» PROBLEM DESCRIPTION
Can you give these records as a JSON list of strings, one string per line, with blank lines left out?

» DATA
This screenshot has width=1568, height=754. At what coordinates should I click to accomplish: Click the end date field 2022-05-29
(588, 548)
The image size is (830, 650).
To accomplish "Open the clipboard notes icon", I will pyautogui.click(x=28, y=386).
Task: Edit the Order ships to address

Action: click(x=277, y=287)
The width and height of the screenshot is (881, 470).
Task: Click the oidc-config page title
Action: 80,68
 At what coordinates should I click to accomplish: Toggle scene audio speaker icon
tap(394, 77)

» SOLUTION
[
  "This screenshot has width=1568, height=754. At what coordinates should I click to accomplish: Click the end date field 2022-05-29",
  "(588, 548)",
  "The image size is (830, 650).",
  "To accomplish \"Open the clipboard notes icon\", I will pyautogui.click(x=28, y=386).",
  "Task: Edit the Order ships to address",
  "Action: click(x=277, y=287)",
  "The width and height of the screenshot is (881, 470).",
  "Task: Click the oidc-config page title",
  "Action: 80,68",
  " At what coordinates should I click to accomplish: Toggle scene audio speaker icon",
  "tap(394, 77)"
]